* Geçici lezzetlere, çabuk biten, tükenen dünyalıklara aldanmamalıdır.
* Kulluk; her an Allahü teâlâya muhtaç olduğunu bilmek ve Onun Resulüne tam tâbi olmaktır.
* Kur’an-ı kerim okunan eve bereket ve iyilik gelir. Melekler toplanıp, şeytanlar oradan kaçar.
* Nafile ibadetlerin, farzlar yanındaki kıymeti, okyanus yanında, bir damla su gibi bile değildir.
* Mal biriktirme hırsı olan kimseler, her zaman sıkıntı ve üzüntü içinde olurlar.
* İhlas, dünya faydalarını düşünmeyip ibadetlerini yalnız Allahü teâlânın rızası için yapmaktır.
* Dua, müminin silahıdır ve dinin direğidir. Göklerin ve yerin nurudur.
* Allahü teâlâ günahları görür ve örter. İnsanlar ise, görmez ve söyler.
* En büyük sermaye, Allahü teâlâya güvenip, insanlardan bir şey beklememektir.
* Kim gülerek günah işlerse, ağlayarak Cehenneme gider.
* Adalet, halkın dirliği ve düzeni; idarecilerin ise, süsü ve güzelliğidir.
* Müminde, ihlas ve pişmanlık bulunursa, Allahü teâlâ onun bütün günahlarını affeder.
* Eshab-ı kiram, sadece sohbet ile nihayetsiz kemalata vasıl oldular.
* Elem ve üzüntü, ayrılık ve musibet, mademki Allahü teâlânın irade ve takdiri iledir. O halde Ondan gelen her şeye razı olmak lazımdır.
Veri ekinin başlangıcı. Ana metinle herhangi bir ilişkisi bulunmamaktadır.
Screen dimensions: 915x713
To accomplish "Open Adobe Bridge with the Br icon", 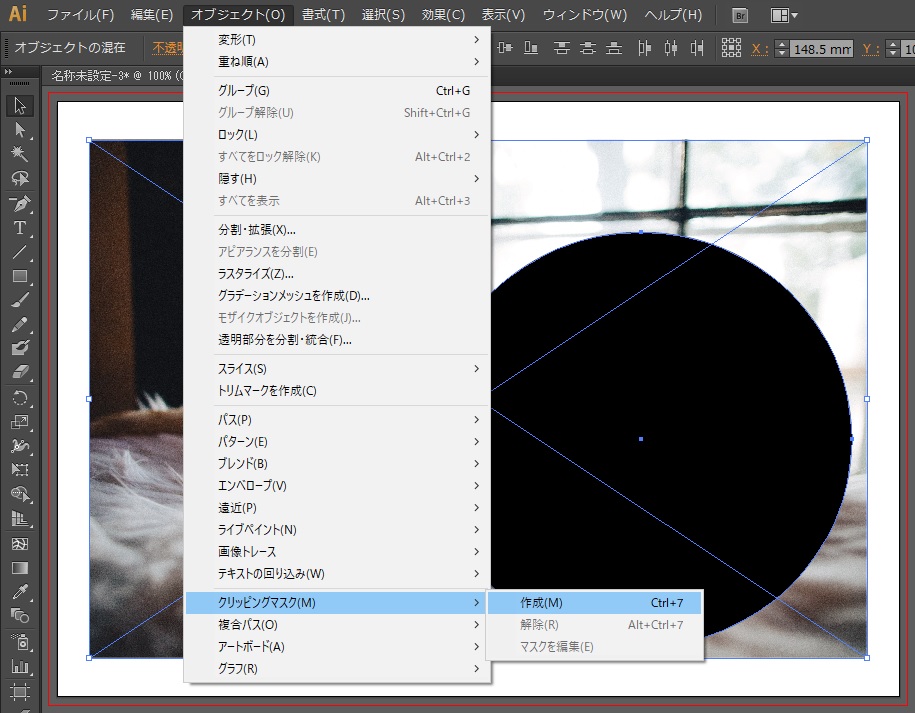I will click(740, 15).
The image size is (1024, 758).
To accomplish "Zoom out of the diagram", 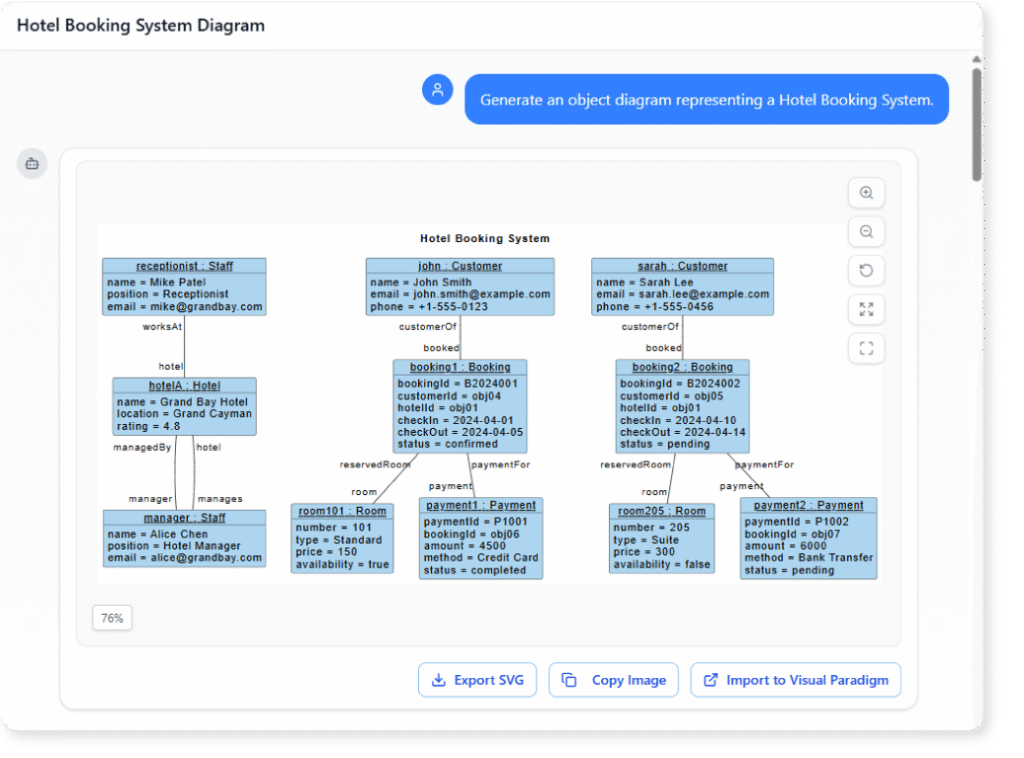I will click(866, 232).
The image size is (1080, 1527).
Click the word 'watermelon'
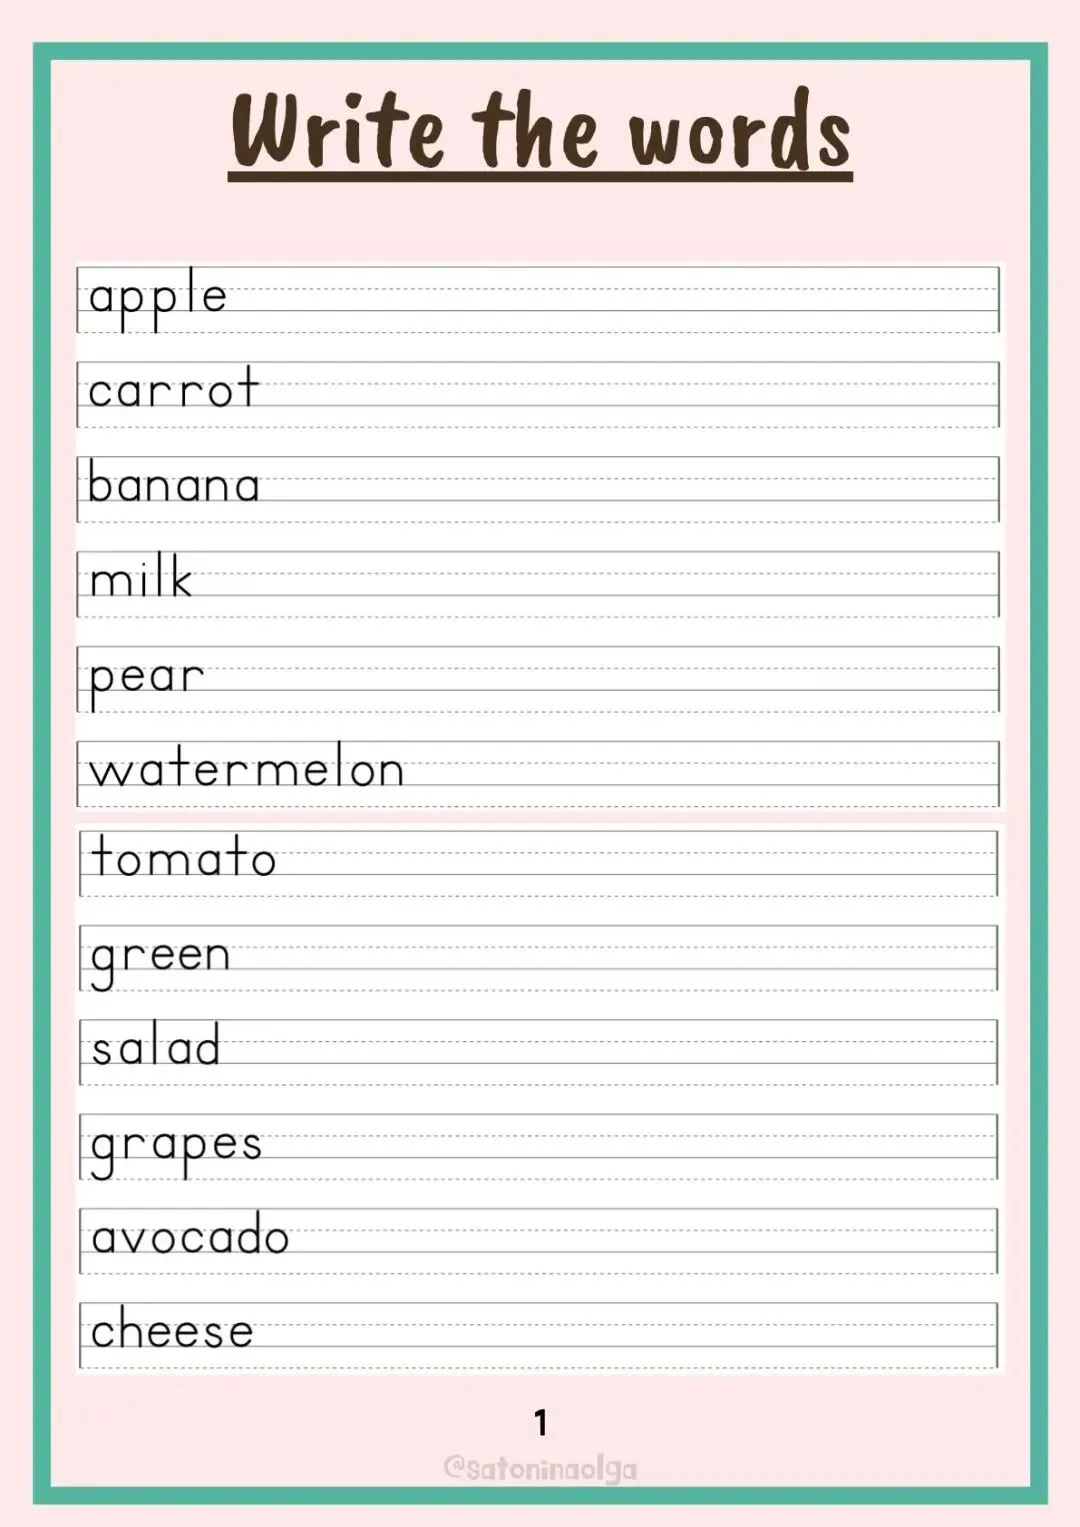click(x=246, y=767)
* En büyük günahlardan biri de, insanlarla alay etmektir.
* Ahireti verip dünyayı almak, yani Haktan halka yüz çevirmek akılsızlıktır.
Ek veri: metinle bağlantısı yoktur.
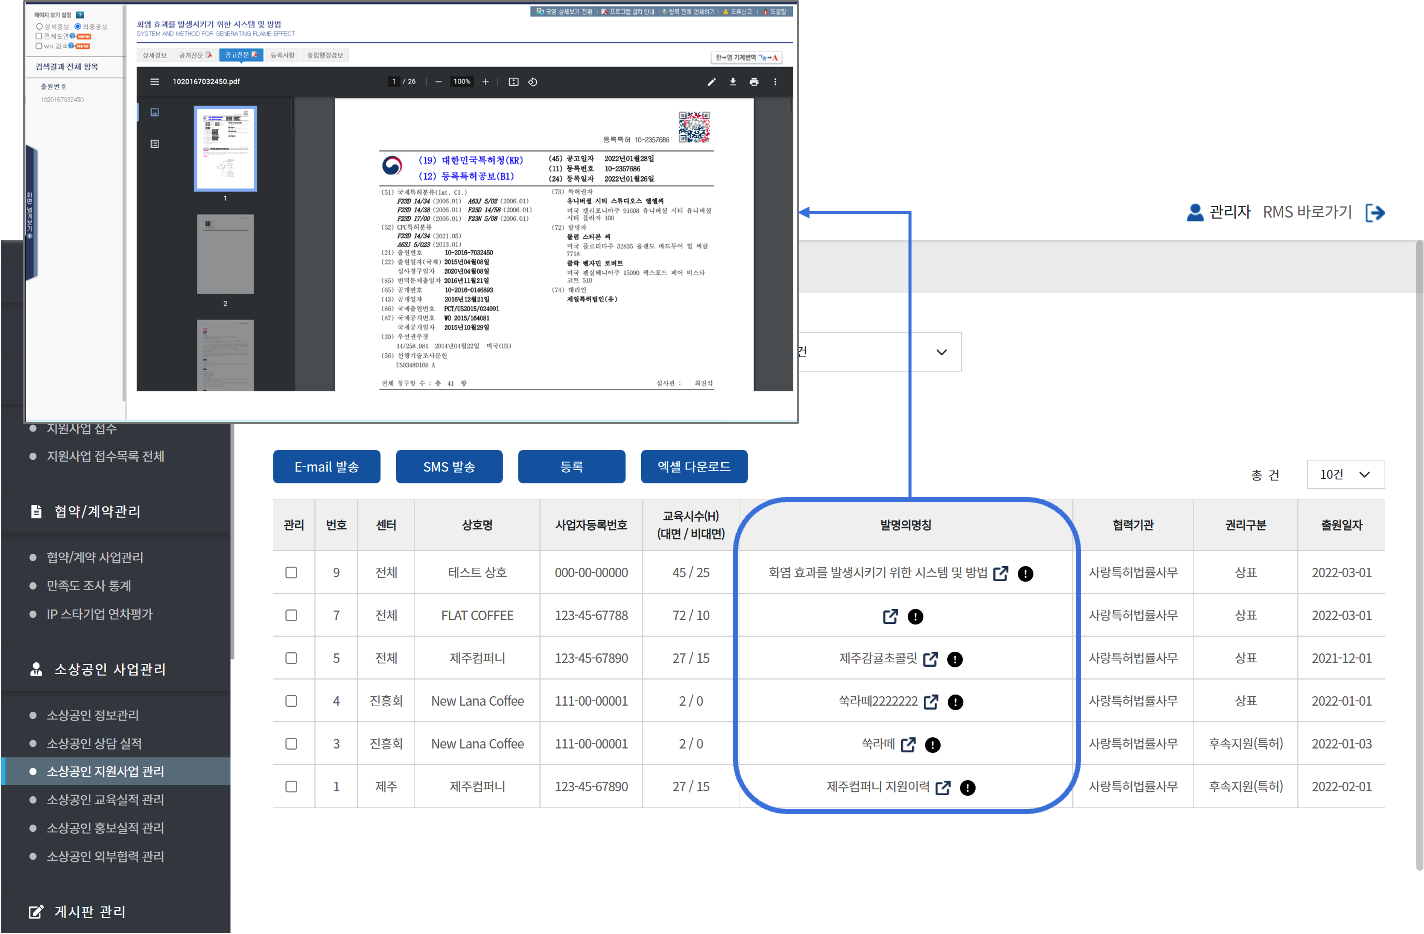Click the E-mail 발송 button
The width and height of the screenshot is (1424, 934).
click(326, 467)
* İnsanlar arasında bulun, fakat kimseye yük olma!
* Akıllı kimse, korktuğu başına gelmeden önce, onun çaresine bakar.
* Lüzumsuz şeylerin peşinden koşan, lüzumlu şeyleri kaçırır.
* Günlerin hayırlısı Cuma, ayların hayırlısı Ramazan, amellerin hayırlısı da vaktinde kılınan namazdır.
* Tedbirini aldıktan sonra, Allahü teâlânın takdirine bağlanan, tevekkül sahibidir.
* Anaya-babaya itaat etmek, büyük günahlara kefarettir.
* Bir kimse, cahil iken varlıklı olduğu halde, âlim olunca muhtaç hâle düşebilir. Eğer rızk akla ve ilme göre verilseydi, hayvanlar cehaletleri sebebiyle helak olurlardı.
* En iyi haslet dindar olmaktır. Bu haslet iki olursa, dindarlık ve mal sahibi olmak. Üç olursa, dindarlık, mal ve haya. Dört olursa, dindarlık, mal, haya ve güzel ahlak. Beş olursa, dindarlık, mal, haya, güzel ahlak ve cömertliktir.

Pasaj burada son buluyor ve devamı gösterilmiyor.